MR BRABAZON: In our submission, your Honour, the result would be the same in either event, but it may be that the Commonwealth, as the argument is presently set up, would seek to say the result would be the same and the cause of action would be extinguished. But it may be that the Commonwealth would wish to have an alternative argument and say, but if we lose on the first argument then a provision like section 63 would make a difference.

Your Honours, there is another matter raised, which is the choice of law question. The Commonwealth has conceded that the result reached by the Full Federal Court was correct, although disagreeing as to the manner in which that result should be arrived at and, in those circumstances, we respectfully submit that there is no question suitable for special leave on that issue, because so far as the Full Federal Court decided that the Victorian statute applies to Mr Mewett and not the New South Wales one, that is not the subject of challenge by the Commonwealth. Therefore, if leave is otherwise granted, in our submission it should be on the basis that the Victorian statute governs Mr Mewett's claim and the New South Wales statute the claim of Mr Rock and Mr Brandon. Unless there is anything further, your Honours, those are our submissions.

BRENNAN CJ: Yes, thank you, Mr Brabazon. Mr Solicitor, there are two points: what do you say as to the last submission that was made by Mr Brabazon and second, what is the Commonwealth's submission as to costs?

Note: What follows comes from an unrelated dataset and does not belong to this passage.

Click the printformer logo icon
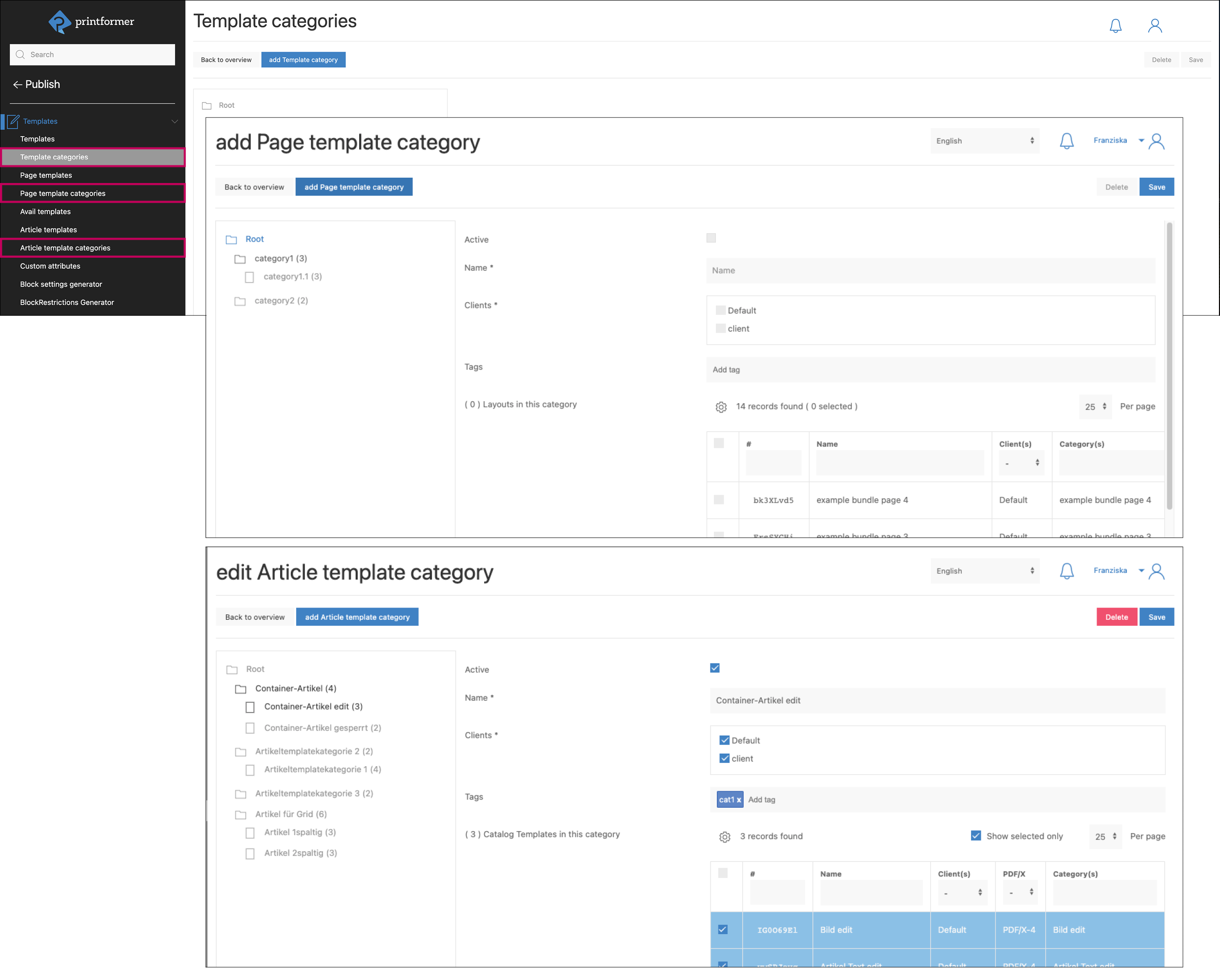Image resolution: width=1220 pixels, height=980 pixels. click(60, 22)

MR GRIFFITH: Your Honour, on the last point, the Commonwealth would desire to abandon ground 2.1 on page 156 of the appeal book. It is the case, your Honour, that we say that the Full Court got it right for the wrong reasons, because it did not refer to the choice of law limitation periods at 1993 of New South Wales. However, your Honour, when it comes to the discussion of the issue of the limitations issue in relationship of the operation of section 44 of the Commonwealth Act, the limitation issue is a live issue, in our submission, your Honour, and indeed Mr Brabazon's very argument was that the Full Court of the Federal Court did not follow Dixon, so that there is a conflict of authority on this issue of the operation of a section 63 extinguishment on a limitation period in New South Wales. Your Honour, we also see that this gives rise to the issues which were argued in Kruger, with respect to limitations; whether section 56 - - -

BRENNAN CJ: We only want to know what your view is about those two points that I mentioned.

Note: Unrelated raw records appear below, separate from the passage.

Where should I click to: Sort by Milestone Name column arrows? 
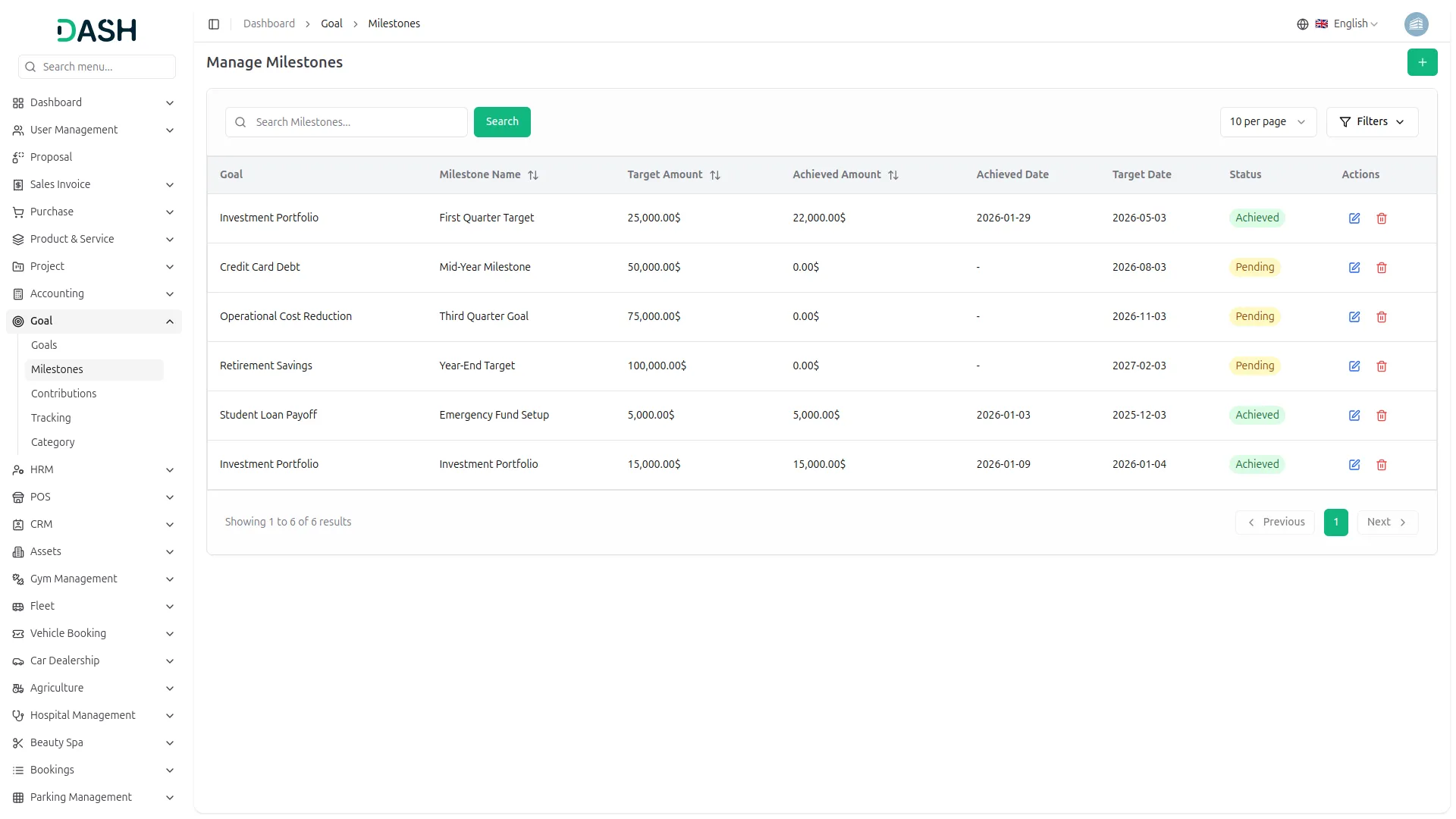[x=533, y=175]
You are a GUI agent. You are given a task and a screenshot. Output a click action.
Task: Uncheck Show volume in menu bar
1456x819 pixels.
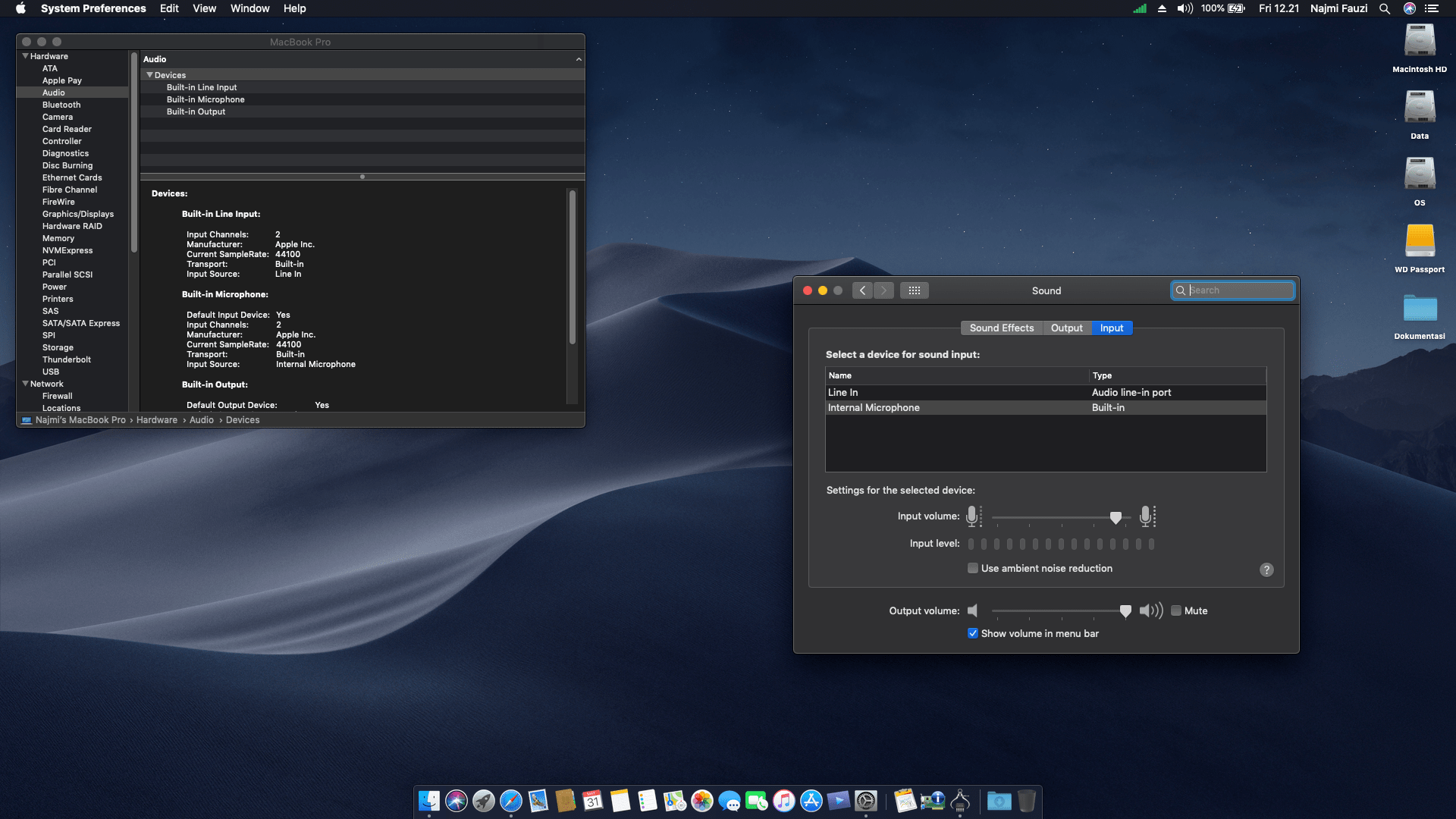tap(973, 633)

MR GRIFFITH: I am sorry, your Honour; I was only going to say a sentence, your Honour. On costs, your Honour, the Commonwealth has agreed both at the Full Court level and at the High Court level to pay the costs of all parties.

BRENNAN CJ: Should the order be made subject to that undertaking or is it sufficient just to note it?

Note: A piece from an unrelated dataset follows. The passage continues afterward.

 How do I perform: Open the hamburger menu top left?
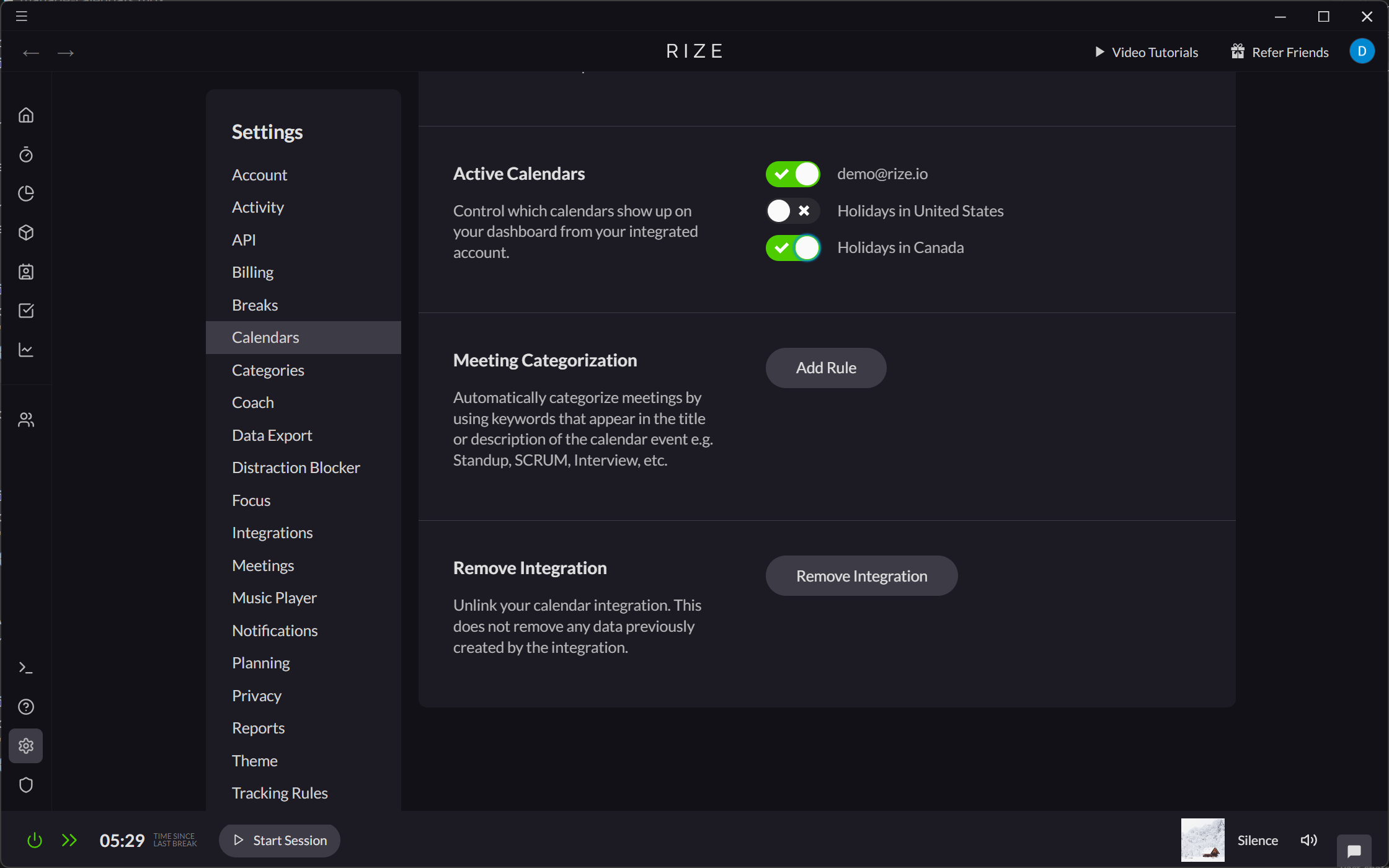[x=20, y=16]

MR GRIFFITH: I think it is sufficient, your Honour.

BRENNAN CJ: You are content with that, Mr Brabazon?

MR BRABAZON: Yes, your Honour.

BRENNAN CJ: Do you have anything to say in reply, Mr Brabazon?

MR BRABAZON: No, your Honour.

MR GRIFFITH: Your Honour, I am told we have paid the Full Federal Court costs already, so we are really working - - -

BRENNAN CJ: Splendid. Then there will be a grant of special leave, omitting however the ground which presently appears as ground 2.1 in the draft notice of appeal.